There was a kiss or two. Some of us said things we would never say normally. We reveled in our high spirits, drank some different spirits, and pointed and laughed at the big-lipped tiny-eyed groupers out the window like children on a field trip. We were free to make our mistakes without fear and we made them with pride and honesty. We felt safe. There was no Deckard to snatch our secrets as they flowed from mouth to ear. We didn’t need to hide them. Instead we could use them to get closer. To build things in a way Deckard can’t grasp (especially now that he’s such trash at grasping in general). My team opened up for the first time. If any of them try to say we’re not all friends after that night they’re lying.

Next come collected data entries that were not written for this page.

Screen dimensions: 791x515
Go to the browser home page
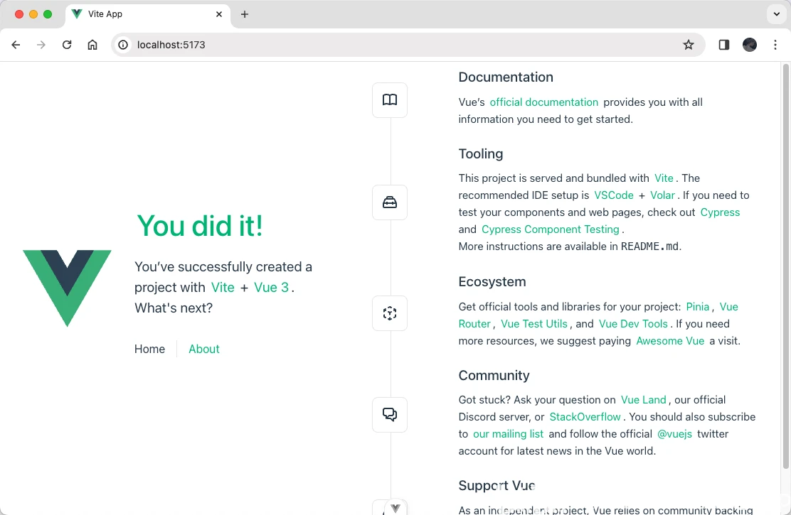[92, 45]
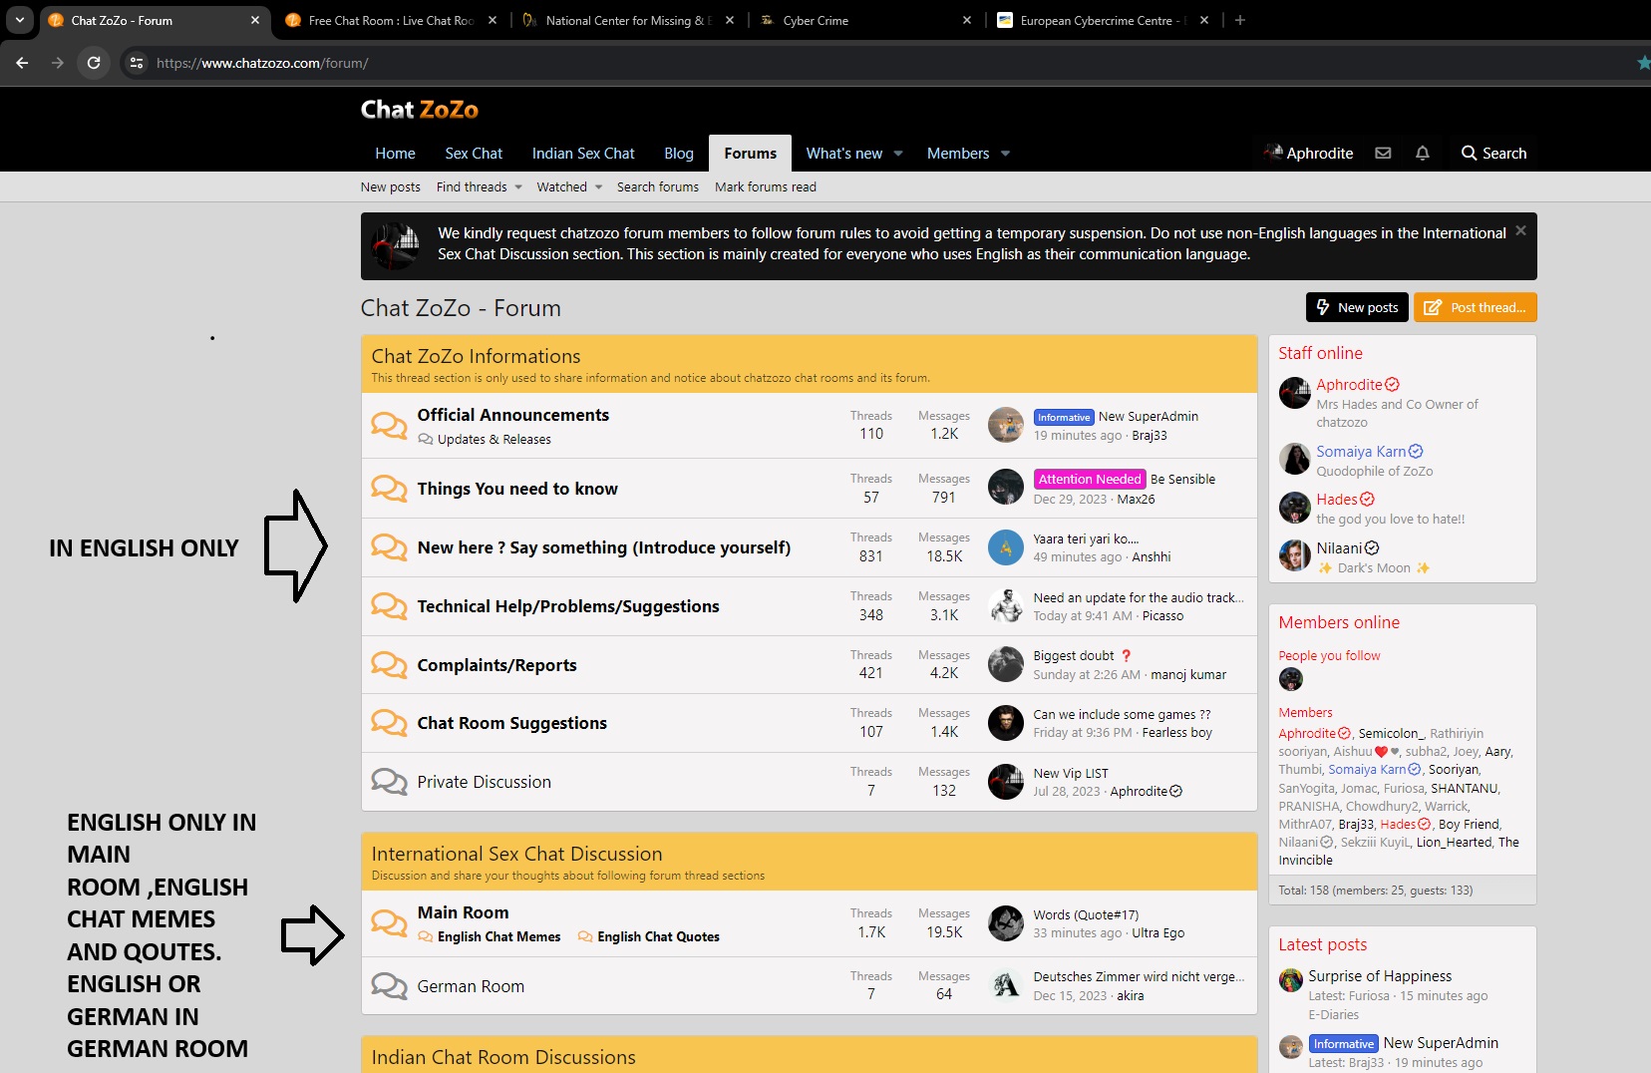Dismiss the forum rules notice banner
Image resolution: width=1651 pixels, height=1073 pixels.
tap(1520, 230)
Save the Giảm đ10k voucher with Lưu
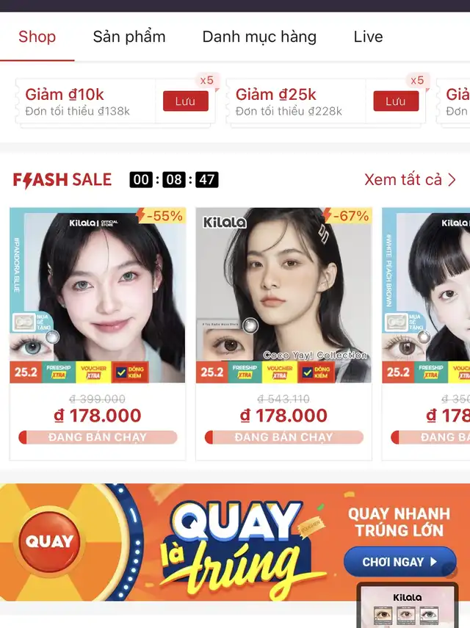 185,101

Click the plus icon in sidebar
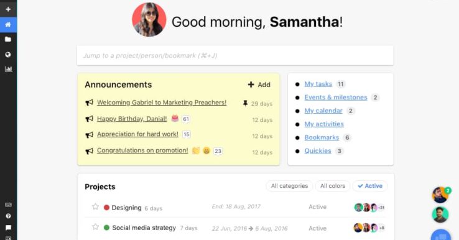point(8,9)
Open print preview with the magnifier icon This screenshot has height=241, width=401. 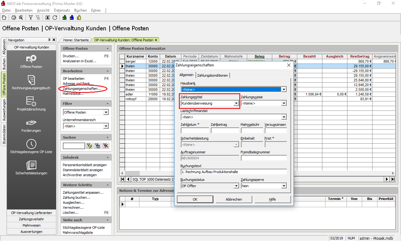(21, 18)
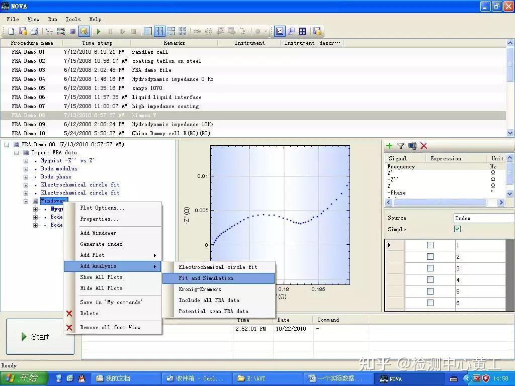Click the signal list horizontal scrollbar

click(440, 203)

We’re going to skip making a collectible statue out of Deckard like we did for the others. That plays into his philosophy too much. People are more important than games and their petty rules. Some might say we should discontinue the practice entirely, but come on. We’re not made of money.

Speaking of which, do any of you generous backers know where I can get some Thunder Agate booster packs on the cheap? I bet Tin Soldier a couple more freedoms on his bill of rights that he couldn’t beat me. (Anticipating comments: relax, I’m kidding!)

The adventures of the Justice Backers will continue! If you’d like to contribute you can donate at justicebackers.com, post your fan art on our Inkling page, or volunteer to moderate our live discussions on Thinkitch! Remember that justice starts with you, fights with us, and ends in fairness to all.